IHU – A reforma da Cúria vaticana que o Papa Francisco está implementando é realizada em parte sob a luz do sol e em parte na sombra. Entre os procedimentos tomados recentemente na sombra, há dois emblemáticos.
A nota é de Sandro Magister, publicada no seu blog Settimo Cielo, 11-01-2017. A tradução é de Moisés Sbardelotto.
Sobre o primeiro, quem levantou o véu foi o vaticanista Marco Tosatti, no dia 26 de dezembro, quando deu a notícia da ordem dada pelo papa a um chefe de dicastério de demitir imediatamente três dos seus oficiais, ordem dada sem explicações e sem aceitar objeções.
Hoje, sabe-se que o dicastério em questão não é de segunda categoria, é a Congregação para a Doutrina da Fé.

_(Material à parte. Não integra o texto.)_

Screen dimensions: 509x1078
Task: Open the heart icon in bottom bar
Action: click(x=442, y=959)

E os três demitidos gozavam da plena apreciação do seu prefeito, o cardeal Gerhard L. Müller, por sua vez objeto de repetidos atos de humilhação, em público, por parte do papa.

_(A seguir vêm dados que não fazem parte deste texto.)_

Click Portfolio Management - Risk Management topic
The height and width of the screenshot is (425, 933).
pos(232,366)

Mas quem é, dos três depostos, o oficial que Francisco em pessoa – como relatado por Tosatti – repreendeu duramente por telefone por ter expressado críticas contra ele, que chegaram aos ouvidos do papa por obra de um delator?
É o sacerdote Christophe J. Kruijen, 46 anos, holandês, em serviço na Congregação para a Doutrina da Fé desde 2009, teólogo de reconhecido valor, premiado em 2010 pela Embaixada de França junto à Santa Sé com o prestigiado Prix Henri De Lubac, conferido a ele por unanimidade por um júri que incluía os cardeais Georges Cottier, Albert Vanhoye e Paul Poupard, pela sua tese teológica intitulada “Salvação universal ou duplo êxito do juízo: esperar por todos? Contribuição ao estudo crítico de uma opinião teológica contemporânea relativa à realização da condenação”, defendida na Pontifícia Universidade São Tomás de Aquino, sob a orientação do teólogo dominicano Charles Morerod, depois reitor da mesma universidade e hoje bispo de Lausanne, Genebra e Friburgo.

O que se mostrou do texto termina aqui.